No writer who espouses this theory has any evidence to prove it. That's because the ball used from 1920 to 1926 was not in any substantial way different from that used from 1911from 1919. The Reach Company, which manufactured balls for both leagues (although Spalding put its name on the NL's balls), did use a higher-quality yarn after World War I, but it had little, if anything, to do with the inflated averages; and even if it did have an effect, it was not done intentionally to fatten batting averages and boost attendance.
This "rabbit ball" gets blamed simply based on the fact that offensive totals increased. But that's like accusing somebody of murder when the only evidence you have is the dead body.
What proof is there that no lively ball was introduced? A lot more than the proof that a lively ball was introduced. Throughout the 1920s, journalists and league offices launched any number of investigations into the alleged "rabbit ball" theories, and all of them came to the same conclusion: that the balls used after 1920 had the same weight and size and bounce and used the same materials (except for the yarn, which didn't make much of a difference) as the ball that had been used in the past decade.

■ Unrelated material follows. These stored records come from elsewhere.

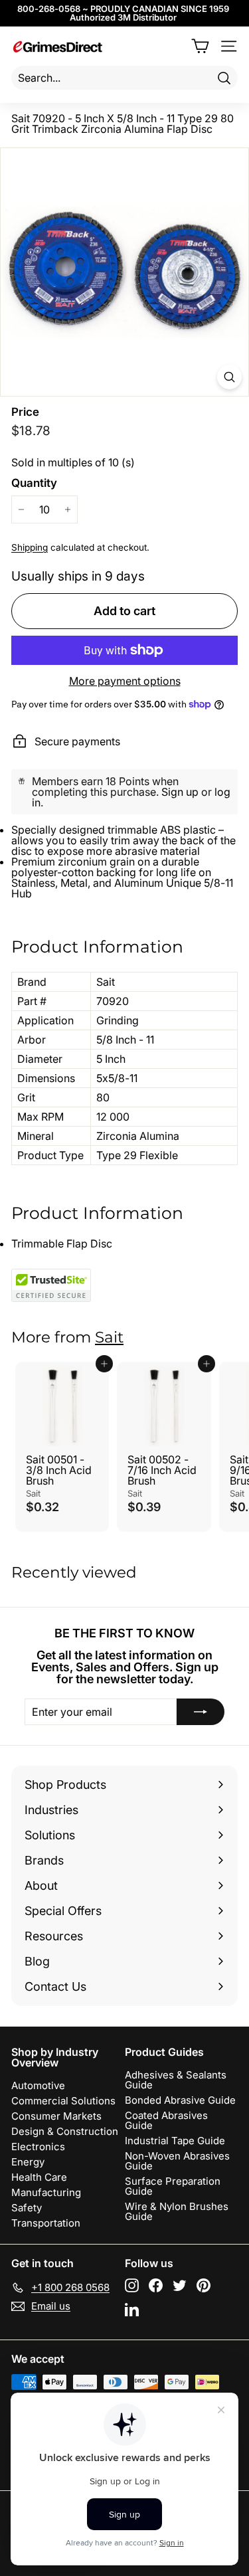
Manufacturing (46, 2192)
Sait (109, 1337)
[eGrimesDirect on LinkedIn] (132, 2309)
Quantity (34, 483)
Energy (27, 2162)
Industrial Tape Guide (175, 2140)
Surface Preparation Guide (172, 2186)
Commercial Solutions (63, 2100)
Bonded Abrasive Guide (180, 2100)
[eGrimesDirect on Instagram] (132, 2285)
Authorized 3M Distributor (123, 17)
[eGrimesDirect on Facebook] (156, 2285)
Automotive (38, 2085)
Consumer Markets (56, 2116)
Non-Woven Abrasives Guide (177, 2161)
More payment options (125, 681)
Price (25, 412)
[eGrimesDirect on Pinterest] (203, 2285)
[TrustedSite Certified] (51, 1285)
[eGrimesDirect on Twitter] (180, 2285)
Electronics (38, 2146)
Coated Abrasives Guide (166, 2120)
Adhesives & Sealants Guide (175, 2080)
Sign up (180, 791)
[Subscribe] (200, 1712)
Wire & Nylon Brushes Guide (176, 2211)
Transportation (45, 2223)
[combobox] (124, 78)
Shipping (29, 547)
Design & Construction (64, 2131)
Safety (26, 2207)
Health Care (39, 2177)
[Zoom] (229, 377)
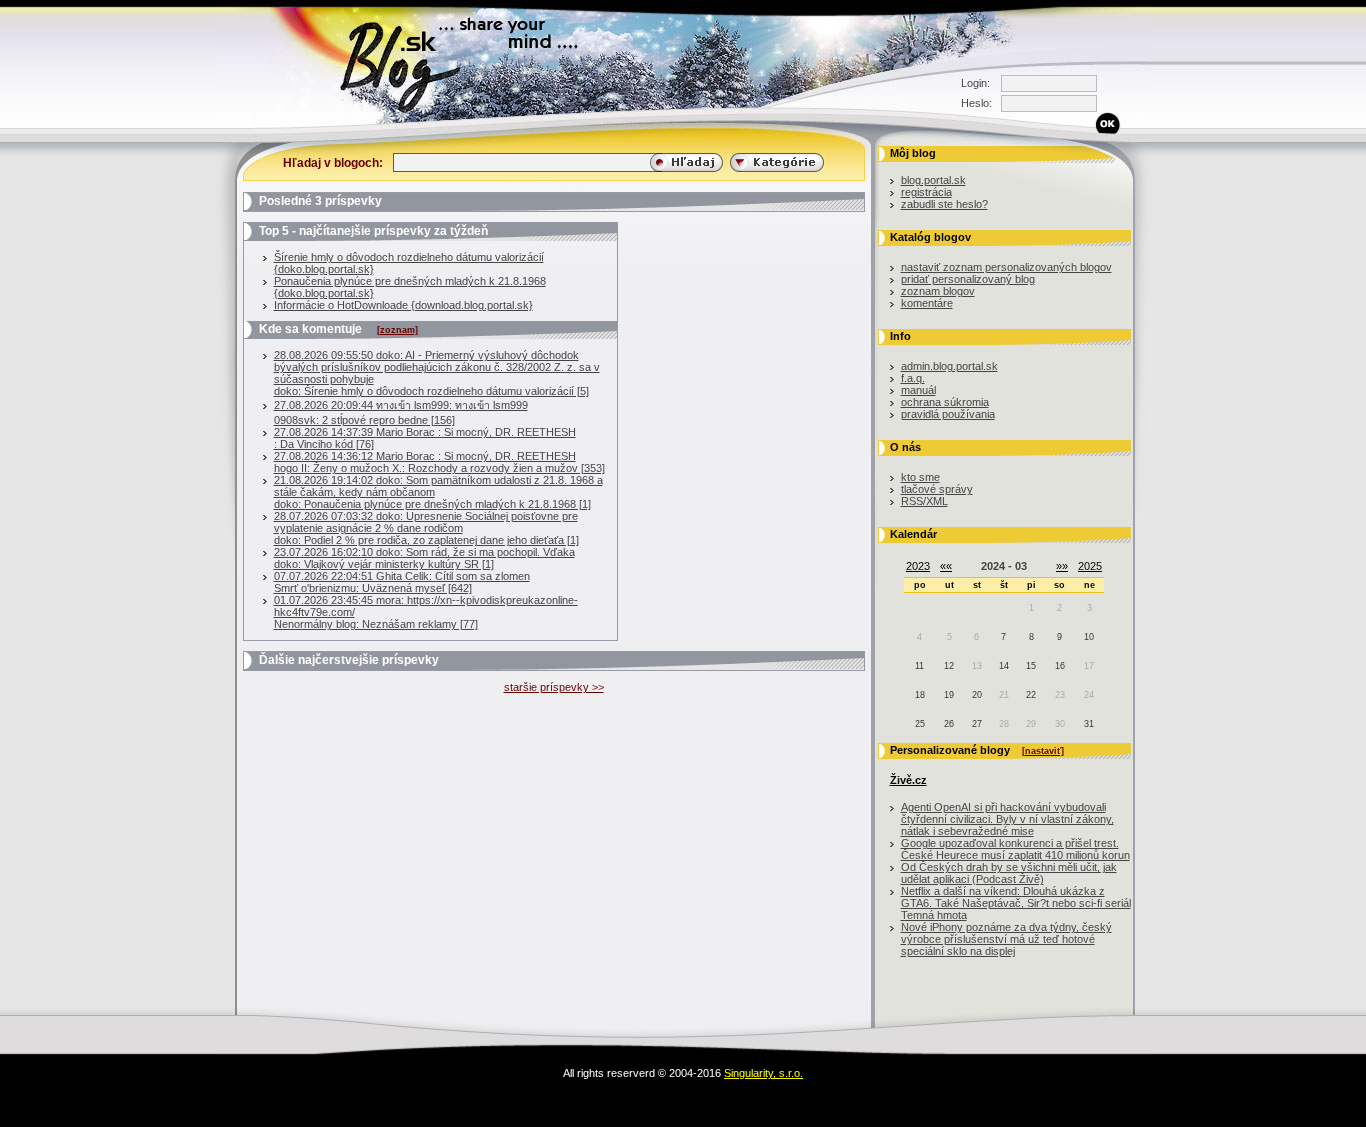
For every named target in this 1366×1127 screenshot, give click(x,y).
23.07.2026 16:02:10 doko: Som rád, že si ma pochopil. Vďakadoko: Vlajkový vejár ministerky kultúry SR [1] (424, 558)
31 (1089, 724)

In addition, the manufacturer and league officials gave sworn depositions to that effect. Much-respected NL president John Heydler said, "At no time have the club owners ordered the manufacturer to make the ball livelier. The only stipulation the club owners have made about the ball is that it be the very best that could be made."
The Reach Baseball Guide ran a full-page ad announcing, "We never experiment with our patrons. There has been no change in the construction of the CORK CENTER BALL since we introduced it in 1910." And the United States Bureau of Standards conducted extensive tests that came to the same conclusion.